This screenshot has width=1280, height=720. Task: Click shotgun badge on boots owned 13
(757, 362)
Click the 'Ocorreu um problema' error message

--

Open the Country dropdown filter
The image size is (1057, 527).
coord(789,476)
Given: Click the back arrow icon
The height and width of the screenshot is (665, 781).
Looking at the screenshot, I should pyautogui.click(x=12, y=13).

---

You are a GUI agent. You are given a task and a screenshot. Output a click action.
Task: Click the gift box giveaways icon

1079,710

[Your goal] There is a run of lines above from the one with "This screenshot has" to the one with "Click the 'Ocorreu um problema' error message"; print exactly that run, both ends included, and nothing else.

[Output for this exercise]
This screenshot has width=1280, height=720. Task: Click shotgun badge on boots owned 13
(757, 362)
Click the 'Ocorreu um problema' error message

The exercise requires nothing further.